Comment lisez-vous les conclusions du COI et les recommandations d’investissements qu’il émet dans le scénario « planification environnementale » de son rapport consultatif ?

Ce rapport s’inscrit dans la continuité de la Loi d'orientation des mobilités (LOM) qui visait prioritairement les infrastructures existantes en vue de les entretenir et de les moderniser. Comme mentionné dans son introduction, il intègre néanmoins des « infléchissements » et la problématique de transformation des infrastructures. En somme, il me semble que la trajectoire fixée par la LOM constitue toujours une fondation solide et pertinente, mais ce rapport doit nous permettre d’injecter de manière plus marquée des dimensions qui étaient moins présentes à l’époque, comme la prise en compte et le calcul plus systématique de la performance environnementale globale pour orienter les décisions.

Que pensez-vous de l’enveloppe dédiée à l’entretien et la modernisation de la route dans le scénario central du rapport du COI avec 160 millions d’euros par an ?

Après des années de sous-investissements dans l’entretien des routes, avec pour conséquence une chute de la France dans les classements mondiaux relevant la qualité de ces infrastructures, davantage de moyens y ont été accordés depuis 4 ans.

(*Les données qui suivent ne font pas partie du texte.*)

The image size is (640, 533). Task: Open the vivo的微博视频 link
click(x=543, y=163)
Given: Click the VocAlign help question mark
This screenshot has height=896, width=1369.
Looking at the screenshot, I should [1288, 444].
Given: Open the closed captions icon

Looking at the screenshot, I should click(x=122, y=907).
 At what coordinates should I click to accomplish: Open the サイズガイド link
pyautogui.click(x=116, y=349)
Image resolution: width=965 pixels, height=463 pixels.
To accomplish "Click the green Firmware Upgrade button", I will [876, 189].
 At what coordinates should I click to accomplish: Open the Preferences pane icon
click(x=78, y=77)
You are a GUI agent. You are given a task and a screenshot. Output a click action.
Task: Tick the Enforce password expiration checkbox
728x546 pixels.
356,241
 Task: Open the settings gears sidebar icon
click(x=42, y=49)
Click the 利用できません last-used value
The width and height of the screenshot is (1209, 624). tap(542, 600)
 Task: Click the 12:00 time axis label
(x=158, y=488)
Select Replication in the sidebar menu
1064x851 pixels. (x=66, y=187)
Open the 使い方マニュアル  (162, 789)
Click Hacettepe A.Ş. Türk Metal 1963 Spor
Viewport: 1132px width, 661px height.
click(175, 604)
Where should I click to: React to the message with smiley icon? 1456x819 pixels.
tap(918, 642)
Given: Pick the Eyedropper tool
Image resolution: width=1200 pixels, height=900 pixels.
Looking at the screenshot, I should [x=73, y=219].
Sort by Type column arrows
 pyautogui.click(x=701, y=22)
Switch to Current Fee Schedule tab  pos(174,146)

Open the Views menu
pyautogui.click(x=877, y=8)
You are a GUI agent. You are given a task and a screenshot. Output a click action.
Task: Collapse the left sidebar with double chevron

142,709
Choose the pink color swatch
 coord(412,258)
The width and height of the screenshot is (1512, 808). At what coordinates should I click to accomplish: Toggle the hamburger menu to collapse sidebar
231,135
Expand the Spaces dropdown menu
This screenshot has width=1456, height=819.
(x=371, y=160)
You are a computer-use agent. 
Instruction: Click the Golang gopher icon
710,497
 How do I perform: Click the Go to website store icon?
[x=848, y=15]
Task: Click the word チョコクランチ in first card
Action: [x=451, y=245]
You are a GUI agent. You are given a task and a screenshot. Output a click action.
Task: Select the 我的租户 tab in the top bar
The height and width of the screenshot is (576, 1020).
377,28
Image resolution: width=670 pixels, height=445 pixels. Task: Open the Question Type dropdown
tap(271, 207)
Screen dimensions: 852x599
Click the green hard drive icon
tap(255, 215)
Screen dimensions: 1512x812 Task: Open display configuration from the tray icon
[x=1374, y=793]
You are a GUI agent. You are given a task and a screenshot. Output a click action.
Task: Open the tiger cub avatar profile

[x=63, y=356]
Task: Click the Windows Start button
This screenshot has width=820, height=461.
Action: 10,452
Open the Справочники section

Mais au regard des enjeux de modernisation et de transition environnementale qui s’imposent à nous, ceux-ci restent insuffisants et les sommes évoquées dans le scénario de planification écologique du rapport du COI ne me semble pas permettre de répondre à la fois à la question de la maintenance du réseau existant, et à la question de sa nécessaire adaptation aux nouveaux usages et sa modernisation.

En parallèle, c’est une baisse de 130 millions par an des crédits accordés par l’Etat au développement routier qui est proposé…

L’objectif est clairement inscrit dans le rapport du COI. Il s’agit de régénérer et d’adapter le réseau routier aux nouveaux usages et de favoriser le covoiturage. En revanche, on y lit un signal fort du désengagement de l’Etat qui se traduit par la volonté de ralentir, voire stopper les projets de développements routiers, à l’exemple de l’abandon de l’A147 Poitiers-Limoges, de la remise en question du contournement de Rouen Est ou celui d’Arles Sud. Cette politique a une répercussion sur la part de l’Etat dans les CPER dont le volet routier est en baisse d’environ 30%. Ces projets vont devoir trouver des solutions localement.

Peut-on vraiment se concentrer exclusivement sur l’existant sans continuer d’investir dans le développement routier ?

En France métropolitaine, le réseau routier est à maturité en termes de desserte de tous les points du territoire. En cela c’est le premier réseau social. La seule progression du linéaire concerne essentiellement les routes communales à travers les projets de zones d’activité et de lotissements (+11 % depuis 2009). Le développement doit donc se faire d’une part sur l’entretien de ce linéaire et sur son adaptation aux nouveaux usages et d’autre part sur les techniques d’entretien décarbonées qui doivent accompagner l’objectif zéro émission en 2050. Les entreprises routières ont innové et ont des propositions à faire aux collectivités locales.

Le rapport du COI fait la part belle au ferroviaire. Pensez-vous que la route se situe à sa juste place en matière d’investissement dans ces recommandations ?

Le fléchage des investissements est important. Accentuer les investissements sur le rail, au-delà de la part qu’il représente actuellement dans nos mobilités, pour soutenir son développement est tout à fait légitime et il n’est plus d’actualité de rester dans nos silos respectifs. Nos infrastructures sont interdépendantes : le ferroviaire peut contribuer à la décongestion de la route et la route est le support indispensable pour accéder au ferroviaire. Suivant cette logique, la route est l’avenir du fer !  Néanmoins, si l’on veut réussir la modernisation et la transformation écologique de nos infrastructures, on ne peut être complètement décorrélé de la réalité des réseaux existants et des émissions liées à leur usage. Aujourd’hui, la route emporte près de 90 % de nos déplacements, il faut en tenir compte et se donner les moyens de l’entretenir, de la moderniser et de la transformer.